Output each line of the material below as a JSON list of strings, one string per line, leaving out blank lines.

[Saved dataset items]
====================

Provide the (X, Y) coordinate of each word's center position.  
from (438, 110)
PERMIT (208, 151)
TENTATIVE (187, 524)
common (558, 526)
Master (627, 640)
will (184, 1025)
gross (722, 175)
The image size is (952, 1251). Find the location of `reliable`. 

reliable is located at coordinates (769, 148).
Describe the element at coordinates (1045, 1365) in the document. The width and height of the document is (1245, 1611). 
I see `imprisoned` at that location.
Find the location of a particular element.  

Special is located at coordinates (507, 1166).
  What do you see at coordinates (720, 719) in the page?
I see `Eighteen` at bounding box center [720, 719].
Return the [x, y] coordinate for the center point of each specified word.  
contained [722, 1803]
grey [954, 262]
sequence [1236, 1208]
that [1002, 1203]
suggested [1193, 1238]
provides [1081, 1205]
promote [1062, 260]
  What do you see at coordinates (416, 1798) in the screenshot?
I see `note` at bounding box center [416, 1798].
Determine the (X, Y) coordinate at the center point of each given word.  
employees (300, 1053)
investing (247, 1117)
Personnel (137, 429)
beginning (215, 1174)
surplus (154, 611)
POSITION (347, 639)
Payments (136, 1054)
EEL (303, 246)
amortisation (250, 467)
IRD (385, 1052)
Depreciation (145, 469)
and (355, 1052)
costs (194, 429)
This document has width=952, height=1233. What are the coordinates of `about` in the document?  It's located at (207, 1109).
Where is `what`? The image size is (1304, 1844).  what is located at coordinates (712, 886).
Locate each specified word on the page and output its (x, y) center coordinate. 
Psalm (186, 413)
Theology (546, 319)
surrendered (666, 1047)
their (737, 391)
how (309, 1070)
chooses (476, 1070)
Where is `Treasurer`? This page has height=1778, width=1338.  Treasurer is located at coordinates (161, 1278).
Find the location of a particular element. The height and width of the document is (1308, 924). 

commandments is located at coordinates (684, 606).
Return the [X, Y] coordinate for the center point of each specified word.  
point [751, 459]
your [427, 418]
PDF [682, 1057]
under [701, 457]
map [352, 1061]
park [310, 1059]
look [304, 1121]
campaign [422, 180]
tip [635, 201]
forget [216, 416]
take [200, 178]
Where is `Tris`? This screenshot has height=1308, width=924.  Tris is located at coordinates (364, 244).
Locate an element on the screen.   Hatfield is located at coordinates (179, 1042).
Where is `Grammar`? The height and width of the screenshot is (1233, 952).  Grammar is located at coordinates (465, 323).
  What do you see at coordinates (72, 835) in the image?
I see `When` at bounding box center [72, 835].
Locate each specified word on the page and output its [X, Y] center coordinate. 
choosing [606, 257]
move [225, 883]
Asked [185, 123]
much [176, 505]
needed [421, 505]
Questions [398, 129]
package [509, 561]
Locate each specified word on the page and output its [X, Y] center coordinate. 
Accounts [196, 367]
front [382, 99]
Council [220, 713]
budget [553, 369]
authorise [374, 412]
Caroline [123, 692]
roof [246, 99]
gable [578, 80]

====================

## Answer in full
[
  "Provide the (X, Y) coordinate of each word's center position.  ",
  "from (438, 110)",
  "PERMIT (208, 151)",
  "TENTATIVE (187, 524)",
  "common (558, 526)",
  "Master (627, 640)",
  "will (184, 1025)",
  "gross (722, 175)",
  "The image size is (952, 1251). Find the location of `reliable`. ",
  "reliable is located at coordinates (769, 148).",
  "Describe the element at coordinates (1045, 1365) in the document. The width and height of the document is (1245, 1611). ",
  "I see `imprisoned` at that location.",
  "Find the location of a particular element.  ",
  "Special is located at coordinates (507, 1166).",
  "  What do you see at coordinates (720, 719) in the page?",
  "I see `Eighteen` at bounding box center [720, 719].",
  "Return the [x, y] coordinate for the center point of each specified word.  ",
  "contained [722, 1803]",
  "grey [954, 262]",
  "sequence [1236, 1208]",
  "that [1002, 1203]",
  "suggested [1193, 1238]",
  "provides [1081, 1205]",
  "promote [1062, 260]",
  "  What do you see at coordinates (416, 1798) in the screenshot?",
  "I see `note` at bounding box center [416, 1798].",
  "Determine the (X, Y) coordinate at the center point of each given word.  ",
  "employees (300, 1053)",
  "investing (247, 1117)",
  "Personnel (137, 429)",
  "beginning (215, 1174)",
  "surplus (154, 611)",
  "POSITION (347, 639)",
  "Payments (136, 1054)",
  "EEL (303, 246)",
  "amortisation (250, 467)",
  "IRD (385, 1052)",
  "Depreciation (145, 469)",
  "and (355, 1052)",
  "costs (194, 429)",
  "This document has width=952, height=1233. What are the coordinates of `about` in the document?  It's located at (207, 1109).",
  "Where is `what`? The image size is (1304, 1844).  what is located at coordinates (712, 886).",
  "Locate each specified word on the page and output its (x, y) center coordinate. ",
  "Psalm (186, 413)",
  "Theology (546, 319)",
  "surrendered (666, 1047)",
  "their (737, 391)",
  "how (309, 1070)",
  "chooses (476, 1070)",
  "Where is `Treasurer`? This page has height=1778, width=1338.  Treasurer is located at coordinates (161, 1278).",
  "Find the location of a particular element. The height and width of the document is (1308, 924). ",
  "commandments is located at coordinates (684, 606).",
  "Return the [X, Y] coordinate for the center point of each specified word.  ",
  "point [751, 459]",
  "your [427, 418]",
  "PDF [682, 1057]",
  "under [701, 457]",
  "map [352, 1061]",
  "park [310, 1059]",
  "look [304, 1121]",
  "campaign [422, 180]",
  "tip [635, 201]",
  "forget [216, 416]",
  "take [200, 178]",
  "Where is `Tris`? This screenshot has height=1308, width=924.  Tris is located at coordinates (364, 244).",
  "Locate an element on the screen.   Hatfield is located at coordinates (179, 1042).",
  "Where is `Grammar`? The height and width of the screenshot is (1233, 952).  Grammar is located at coordinates (465, 323).",
  "  What do you see at coordinates (72, 835) in the image?",
  "I see `When` at bounding box center [72, 835].",
  "Locate each specified word on the page and output its [X, Y] center coordinate. ",
  "choosing [606, 257]",
  "move [225, 883]",
  "Asked [185, 123]",
  "much [176, 505]",
  "needed [421, 505]",
  "Questions [398, 129]",
  "package [509, 561]",
  "Locate each specified word on the page and output its [X, Y] center coordinate. ",
  "Accounts [196, 367]",
  "front [382, 99]",
  "Council [220, 713]",
  "budget [553, 369]",
  "authorise [374, 412]",
  "Caroline [123, 692]",
  "roof [246, 99]",
  "gable [578, 80]"
]